Spence & Goldstein v. Clay

126 So. 516 | La. | 1930

This is a suit to enforce a mortgage via ordinaria upon property belonging to minors. The defense is that the money *1031 was borrowed for speculative purposes and the minors are not bound. R.C.C. arts. 339, 340, authorizes the mortgage of minor's property on the advice of a family meeting. Act No. 110 of 1920 (Cf. Act No. 319 of 1926) authorizes the judge having jurisdiction over the minors to act for said minors in any matter whatsoever without the advice of a family meeting, whenever the tutor shall lay before him in detail what he proposes to do on behalf of said minors, and the undertutor of said minors concurs in the recommendations of said tutor and gives his reason for such concurrence.

The minors herein involved were the owners of two pieces of real estate in Shreveport on each of which was a dilapidated building, and on one of which rested a prior mortgage of $750. He consulted several persons as to the advantage of improving said property, and upon their agreeing that it would be so, he approached plaintiff for the purpose of financing the same. This plaintiffs agreed to do, if the tutor should obtain proper authorization from the court.

Thereupon the tutor, with the concurrence of the undertutor, laid the whole matter before the judge in detail, advising him that he wished to mortgage one of said lots for $4,000 for the purpose of improving same and paying the $750 mortgage thereon, and to mortgage the other of said lots for $10,000 for the purpose of putting an apartment house thereon.

The judge approved the plan of the tutor; whereupon the mortgages were given and the properties improved as proposed.
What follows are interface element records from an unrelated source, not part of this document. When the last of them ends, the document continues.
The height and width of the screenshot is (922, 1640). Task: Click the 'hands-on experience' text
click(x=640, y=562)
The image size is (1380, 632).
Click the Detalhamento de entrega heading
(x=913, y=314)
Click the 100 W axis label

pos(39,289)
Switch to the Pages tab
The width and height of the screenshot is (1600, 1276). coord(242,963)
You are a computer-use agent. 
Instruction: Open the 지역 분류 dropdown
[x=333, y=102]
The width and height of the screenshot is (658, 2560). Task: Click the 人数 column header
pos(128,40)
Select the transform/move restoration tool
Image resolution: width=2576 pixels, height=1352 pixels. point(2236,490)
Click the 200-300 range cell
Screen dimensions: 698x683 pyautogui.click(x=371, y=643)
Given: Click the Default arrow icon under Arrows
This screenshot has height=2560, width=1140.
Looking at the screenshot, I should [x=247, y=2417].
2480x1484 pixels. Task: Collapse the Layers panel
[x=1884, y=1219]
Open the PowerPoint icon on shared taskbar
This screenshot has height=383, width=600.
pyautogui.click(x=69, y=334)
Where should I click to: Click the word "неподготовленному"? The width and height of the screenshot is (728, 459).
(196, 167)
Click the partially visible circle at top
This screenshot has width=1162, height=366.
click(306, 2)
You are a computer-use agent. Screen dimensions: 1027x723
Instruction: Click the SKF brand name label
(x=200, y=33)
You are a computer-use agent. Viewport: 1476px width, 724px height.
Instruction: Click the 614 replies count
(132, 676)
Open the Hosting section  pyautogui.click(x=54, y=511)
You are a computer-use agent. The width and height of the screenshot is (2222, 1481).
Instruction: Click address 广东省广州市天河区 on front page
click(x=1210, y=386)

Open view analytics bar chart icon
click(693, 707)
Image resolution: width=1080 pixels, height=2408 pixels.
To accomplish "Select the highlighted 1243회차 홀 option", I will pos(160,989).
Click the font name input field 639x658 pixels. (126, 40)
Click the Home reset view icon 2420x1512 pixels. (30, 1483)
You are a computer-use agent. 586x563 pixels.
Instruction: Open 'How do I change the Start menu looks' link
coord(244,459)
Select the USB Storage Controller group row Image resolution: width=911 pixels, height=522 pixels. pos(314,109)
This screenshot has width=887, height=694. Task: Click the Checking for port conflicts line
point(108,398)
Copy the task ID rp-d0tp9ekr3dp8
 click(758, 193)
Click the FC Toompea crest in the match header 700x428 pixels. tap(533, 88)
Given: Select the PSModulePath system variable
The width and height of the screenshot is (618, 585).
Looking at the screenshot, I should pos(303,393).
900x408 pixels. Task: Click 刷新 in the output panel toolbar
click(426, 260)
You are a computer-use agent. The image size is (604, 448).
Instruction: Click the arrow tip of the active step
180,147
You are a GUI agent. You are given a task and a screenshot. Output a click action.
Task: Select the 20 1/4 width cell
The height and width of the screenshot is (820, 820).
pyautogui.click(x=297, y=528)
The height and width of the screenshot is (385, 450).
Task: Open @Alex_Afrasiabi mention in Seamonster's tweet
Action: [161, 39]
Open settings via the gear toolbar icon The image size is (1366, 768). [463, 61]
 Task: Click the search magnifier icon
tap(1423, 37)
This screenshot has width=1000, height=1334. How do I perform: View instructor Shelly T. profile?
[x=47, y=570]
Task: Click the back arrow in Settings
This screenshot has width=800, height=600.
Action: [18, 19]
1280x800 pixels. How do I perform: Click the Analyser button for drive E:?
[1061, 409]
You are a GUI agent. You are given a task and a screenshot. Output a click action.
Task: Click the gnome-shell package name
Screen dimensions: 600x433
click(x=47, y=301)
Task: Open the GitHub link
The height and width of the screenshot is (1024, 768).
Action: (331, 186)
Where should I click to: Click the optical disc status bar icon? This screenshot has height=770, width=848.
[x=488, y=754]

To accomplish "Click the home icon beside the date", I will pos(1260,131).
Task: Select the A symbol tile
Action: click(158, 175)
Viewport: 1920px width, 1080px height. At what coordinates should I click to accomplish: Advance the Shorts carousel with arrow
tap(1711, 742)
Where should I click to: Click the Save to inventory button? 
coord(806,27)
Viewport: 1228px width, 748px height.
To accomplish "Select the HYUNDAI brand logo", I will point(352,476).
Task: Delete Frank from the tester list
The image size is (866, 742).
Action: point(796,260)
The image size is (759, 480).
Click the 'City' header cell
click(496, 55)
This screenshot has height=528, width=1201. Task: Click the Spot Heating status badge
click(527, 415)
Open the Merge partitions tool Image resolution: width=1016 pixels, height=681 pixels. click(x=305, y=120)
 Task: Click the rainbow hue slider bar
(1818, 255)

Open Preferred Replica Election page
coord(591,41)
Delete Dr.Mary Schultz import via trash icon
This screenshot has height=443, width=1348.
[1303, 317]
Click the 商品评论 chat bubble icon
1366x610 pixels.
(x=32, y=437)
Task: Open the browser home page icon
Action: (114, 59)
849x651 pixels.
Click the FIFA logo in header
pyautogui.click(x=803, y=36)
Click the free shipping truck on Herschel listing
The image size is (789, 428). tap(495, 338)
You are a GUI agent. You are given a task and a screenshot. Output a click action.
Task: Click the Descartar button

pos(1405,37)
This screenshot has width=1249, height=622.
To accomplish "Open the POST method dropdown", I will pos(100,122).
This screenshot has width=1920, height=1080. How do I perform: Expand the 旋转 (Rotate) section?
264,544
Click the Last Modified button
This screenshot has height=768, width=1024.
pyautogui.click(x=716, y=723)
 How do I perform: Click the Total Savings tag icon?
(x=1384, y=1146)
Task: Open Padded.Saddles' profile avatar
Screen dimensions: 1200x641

But the tutor having failed to pay the installments due thereon, as provided for by the mortgage, plaintiffs proceeded to foreclose said mortgages as above said. *1032

It is urged by the defendant that said transaction was wholly speculative, because the net revenues of both properties, above interest, taxes, and insurance, were only $750 per annum, which manifestly would not suffice to pay the mortgage within the time of their maturity, to wit, three years.

Doubtless that is true, but had the tutor applied the revenues of the property to mortgage instead of applying them to his own use, as he did, the mortgage would have been materially reduced at the end of three years and could have been renewed and eventually extinguished.

But, be that as it may, the lenders of the money were not called upon to decide whether the transaction was or was not one which was to the advantage of the minors. That was for the tutor, the undertutor, and judge to decide; and these having decided that the transaction was to the advantage of the minors, the decree of the court fully protected the lenders of the money.

Where the court is vested with jurisdiction and its proceedings are regular, the lender of the money is protected by the decree authorizing the mortgage, and is not obliged to see that the money advanced by him is applied properly by the tutor or that the transaction is to the advantage of the minors. Scottish-American Mortgage Co. v. Ogden, Tutor, 49 La. Ann. 8, 21 So. 116; Succession of Hickman, 13 La. 364; Cane v. Cawthon, 32 La. Ann. 953; Succession of De Lerno, 34 La. Ann. 39.2

It is quite true that a tutor cannot even with the advice of a family meeting purchase property for the minors on terms of credit. Randlett v. Gordy, 32 La. 904; Hall v. Woods, 4 La. Ann. 85. That is because the law authorizes no such purchase. In Williams v. Chotard, 11 La. Ann. 247, this court said: *1033 "We hold that this Article [authorizing the mortgage of minors property on the advice of a family meeting] has reference to the property which already belongs to the minor at the time of the application of the tutor and the convening of the family meeting, and that a prospective mortgage of property, which it is proposed to acquire for the minor, is not authorized by the Article." But R.C.C. arts. 339, 340 (old Nos. 334, 335), does authorize the mortgaging of property belonging presently to the minor, if in the opinion of the tutor and the family meeting (now the judge) it be to the interest of and advantageous to the minor.

Decree.
The judgment appealed from is therefore affirmed.